Ancak asıl önemli başlangıç 1831’de gerçekleşir. II. Mahmud, atalarının sarayı Topkapı’da Alay Meydanındaki (Enderun) hastane yerine, bu avludan, çizme kapısından inilen Gülhane Bahçesinde bulunan Otlukçu Kışlasındaki üç koğuşu yeni ordunun gereksinimi olan hastanenin kuruluşuna tahsis eder (Topkapı Gülhanesi, bugünkü Gülhane Parkı değildir. Saray bahçelerinin Marmara Denizi’ne bakan doğu tarafında, Sarayburnu cihetindedir. 1839’daki Tanzimat Fermanı da bu bahçenin yamacındaki Gülhane Kasrı önünde okunmuştu). Gülhane Cerrahhane-i Mamuresi adıyla ilk askerî hastane burada açılır (9 Ocak 1832). Çok yakın bir zaman öncesine kadar GATA adıyla anılan, İstanbul ve Ankara’dan başka ordu merkezlerinde de tıp akademileri bulunan, Türk tıp tarihinin en büyük ve modern donanımlı kurumunun başlangıcı bu tarihî saray hastanesine dayanır.
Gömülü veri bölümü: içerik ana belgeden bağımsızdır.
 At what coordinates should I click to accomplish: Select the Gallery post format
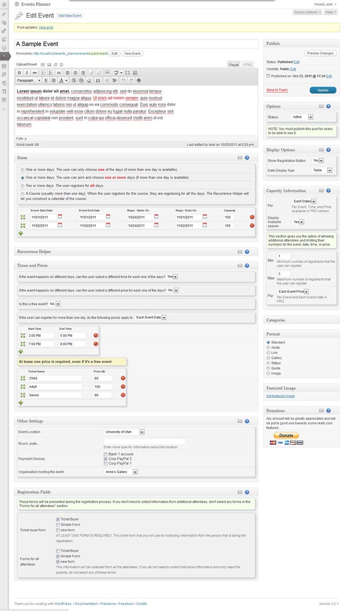pyautogui.click(x=268, y=358)
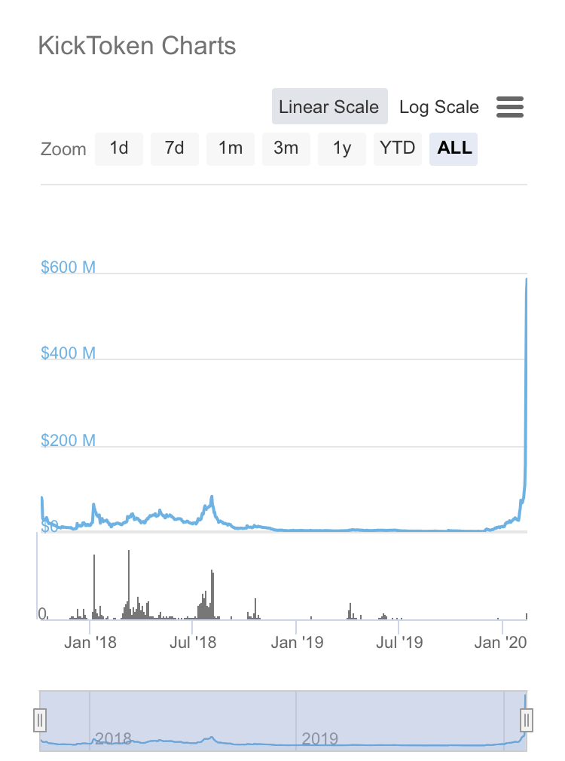Switch chart to Linear Scale
Viewport: 565px width, 761px height.
pyautogui.click(x=329, y=107)
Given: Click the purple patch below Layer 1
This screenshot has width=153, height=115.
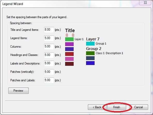Looking at the screenshot, I should (69, 44).
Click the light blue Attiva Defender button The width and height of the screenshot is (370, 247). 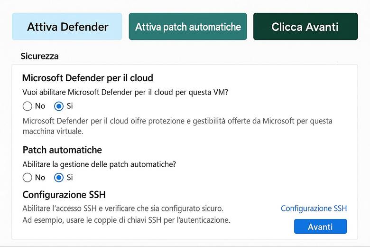pyautogui.click(x=67, y=27)
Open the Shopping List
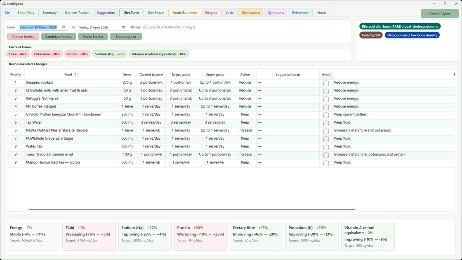The width and height of the screenshot is (462, 260). click(126, 36)
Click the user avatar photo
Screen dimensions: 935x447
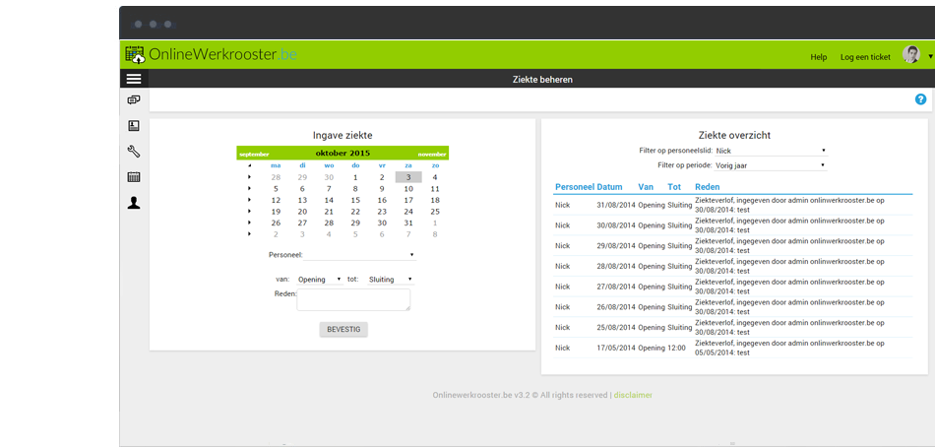click(911, 55)
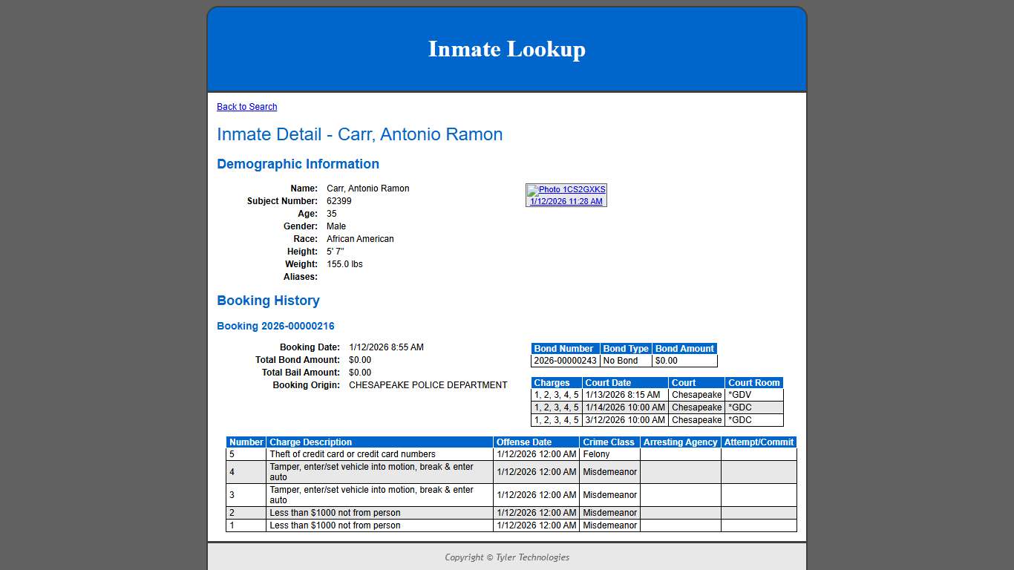Click the broken photo placeholder icon

pos(531,189)
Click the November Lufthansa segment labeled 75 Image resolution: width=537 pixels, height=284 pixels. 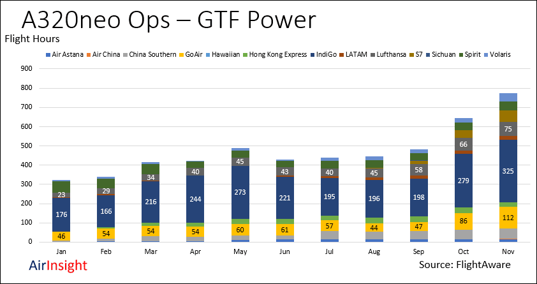coord(508,128)
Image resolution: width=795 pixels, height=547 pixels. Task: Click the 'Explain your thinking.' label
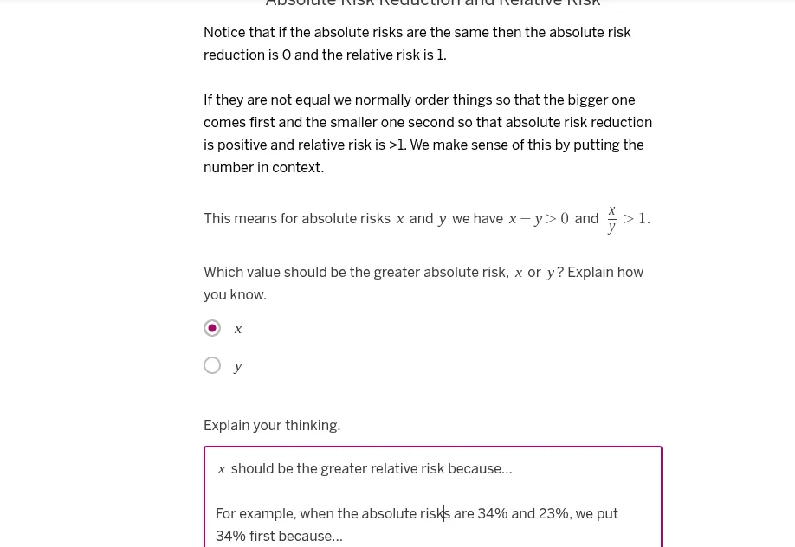pos(272,425)
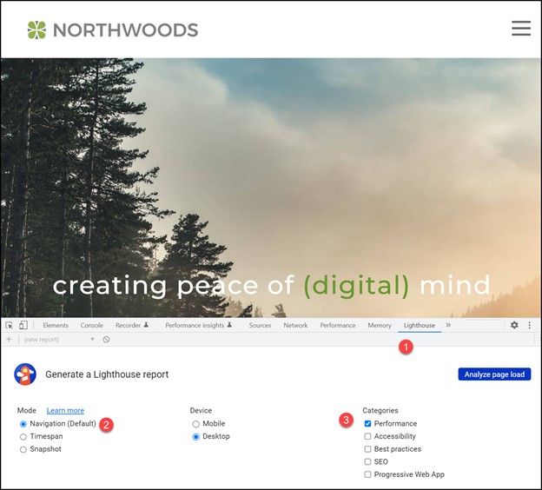Screen dimensions: 542x490
Task: Open DevTools settings gear
Action: [x=514, y=325]
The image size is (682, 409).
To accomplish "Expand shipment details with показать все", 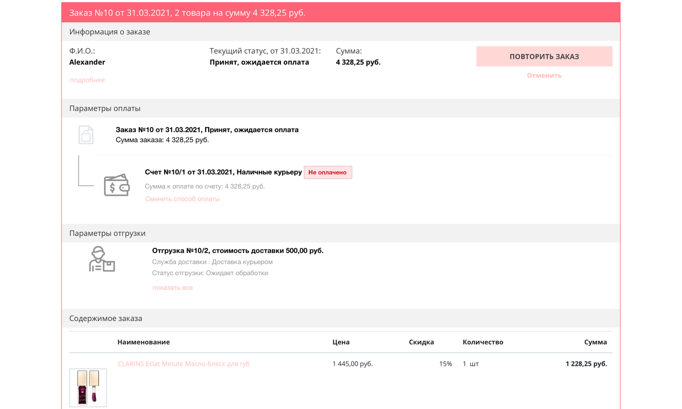I will pos(172,288).
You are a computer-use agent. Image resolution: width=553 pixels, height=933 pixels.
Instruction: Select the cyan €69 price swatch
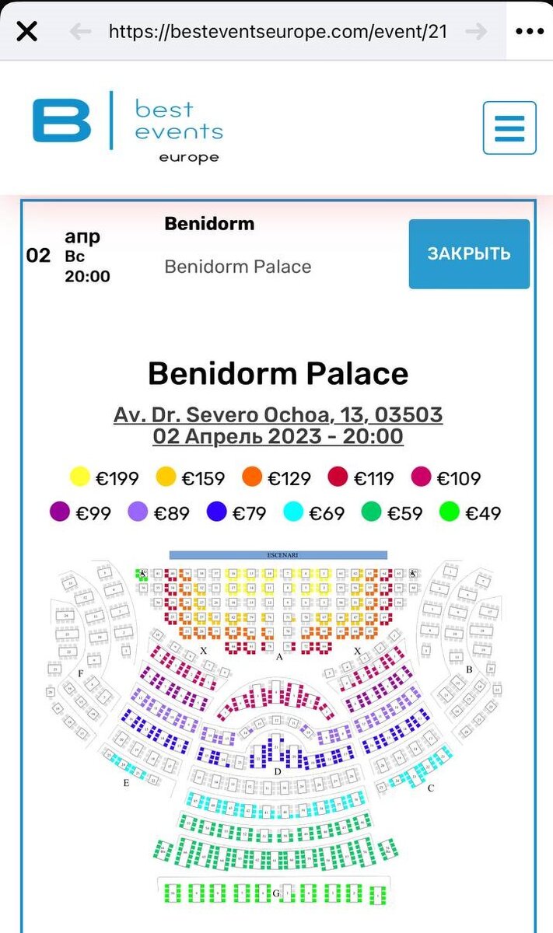tap(294, 512)
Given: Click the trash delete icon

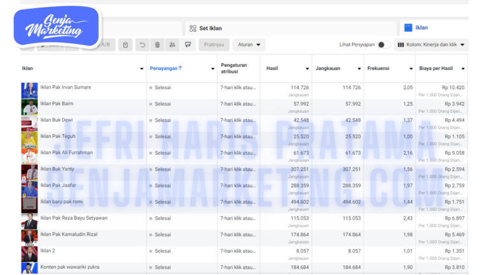Looking at the screenshot, I should [x=157, y=45].
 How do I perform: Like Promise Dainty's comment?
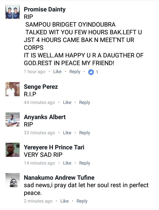tap(57, 72)
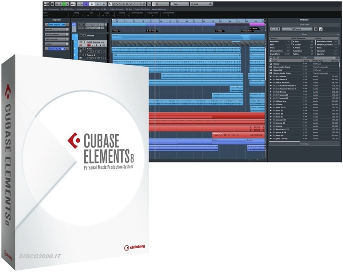Select the 01 Fast Rock 170 loop

click(x=304, y=129)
1836’da, önceki tıp mektebi ile bu ikincisi, yine Gülhane Otlukçu Kışlasında Gülhane Mekteb-i Tıbbiyesi ve Cerrahhane-i Mamuresi adıyla birleştirilir. 1838’de Viyana Tıp Okulundan getirtilen ilk Avrupalı operatör doktor Bernard, Gülhane’nin baş hocası (muallim-i evvel) yapılır. Fransızca tıp dersleri verilmeye başlanır. İşte, Mekteb-i Tıbbiye’nin asıl Batılılaşması böylece başlar.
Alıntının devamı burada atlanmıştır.